TEXTO DA PÁGINA
+++

Em 1739, porque se tinha levado para fora da cidade e seu termo bastante trigo e azeite e porque as novidades de uma e outra espécie eram muito poucas, requereram o vereador juiz dos mantimentos, juntamente com os procuradores do povo, que se fizesse um acórdão que impedisse a concessão de licenças para a comercialização daqueles géneros. Atendendo ao dito requerimento, acordou-se que se não passasse nenhuma licença senão em vereação, e que toda a que assim não fosse passada não tivesse qualquer efeito; e que, outrossim, se passassem ordens para os juízes das freguesias para que nenhum trigo ou azeite saísse das mesmas sem licença, ainda que fosse dos senhorios das herdades. Disposições semelhantes foram acordadas em 1714, 1750, 1757, 1764, 1770, 1772 e 1779.

Se a leva de trigo para fora foi objecto de frequentes e restritivos acórdãos, também a circulação e a comercialização de trigo e farinha na área concelhia mereceram a atenção continuada do senado camarário, sobretudo em períodos de escassez. Em vereação realizada em 9 de março de 1706, compareceram na Câmara os acarretadores que levavam trigo aos moinhos, os quais disseram que se obrigavam a acarretar todo o trigo que lhes fosse entregue e que não teriam outra ocupação para além desta. E que, caso assim não procedessem, queriam ser encoimados na forma da postura. Assinam o termo de vereação 13 acarretadores, 10 de cruz, os quais repartiam entre si 46 cavalgaduras. O Livro do Quatro e Meio por Cento relativo ao ano de 1758 refere a existência de 39 moinhos no termo de Beja, assim repartidos: Santa Clara de Louredo, 1 moinho; Nossa Senhoras das Neves, 1 moinho; Baleizão, 11 moinhos; São Pedro de Pomares, 4 moinhos; Quintos, 5 moinhos; Selmes, 4 moinhos; Pedrógão, 6 moinhos; Vilas Boas, 4 moinhos; Alfundão, 3 moinhos. As freguesias ribeirinhas do rio Guadiana, Pedrógão, São Pedro de Pomares, Baleizão e Quintos repartiam entre si a maior parte dos moinhos, 26. Acórdãos de teor semelhante foram adoptados nos anos de 1759, 1762 e 1774.

+++

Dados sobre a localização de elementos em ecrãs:
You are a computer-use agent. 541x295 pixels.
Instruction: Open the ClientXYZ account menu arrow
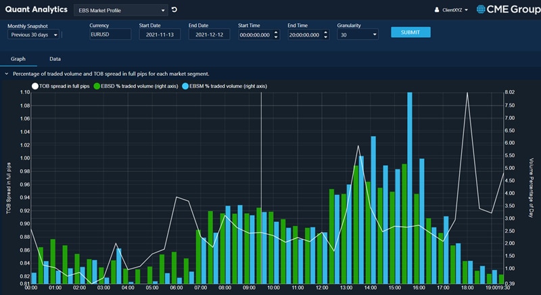[x=467, y=10]
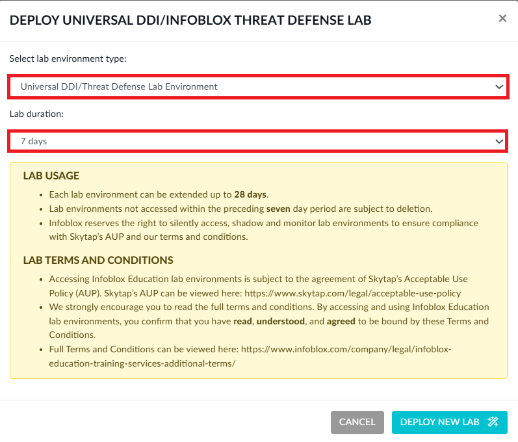Viewport: 518px width, 442px height.
Task: Click the magic wand icon on the deploy button
Action: click(493, 422)
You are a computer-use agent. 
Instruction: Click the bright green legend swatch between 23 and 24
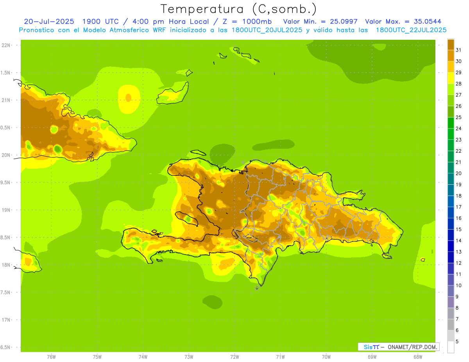click(x=451, y=134)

+++

TAREFA A RESOLVER
Cita, por favor, sem alterações, o trecho do texto sobre o trigo em Beja que vai desde "Em 1739, porque" até "1772 e 1779.". Estes dados não têm qualquer relação com o texto.

RESPOSTA À TAREFA
Em 1739, porque se tinha levado para fora da cidade e seu termo bastante trigo e azeite e porque as novidades de uma e outra espécie eram muito poucas, requereram o vereador juiz dos mantimentos, juntamente com os procuradores do povo, que se fizesse um acórdão que impedisse a concessão de licenças para a comercialização daqueles géneros. Atendendo ao dito requerimento, acordou-se que se não passasse nenhuma licença senão em vereação, e que toda a que assim não fosse passada não tivesse qualquer efeito; e que, outrossim, se passassem ordens para os juízes das freguesias para que nenhum trigo ou azeite saísse das mesmas sem licença, ainda que fosse dos senhorios das herdades. Disposições semelhantes foram acordadas em 1714, 1750, 1757, 1764, 1770, 1772 e 1779.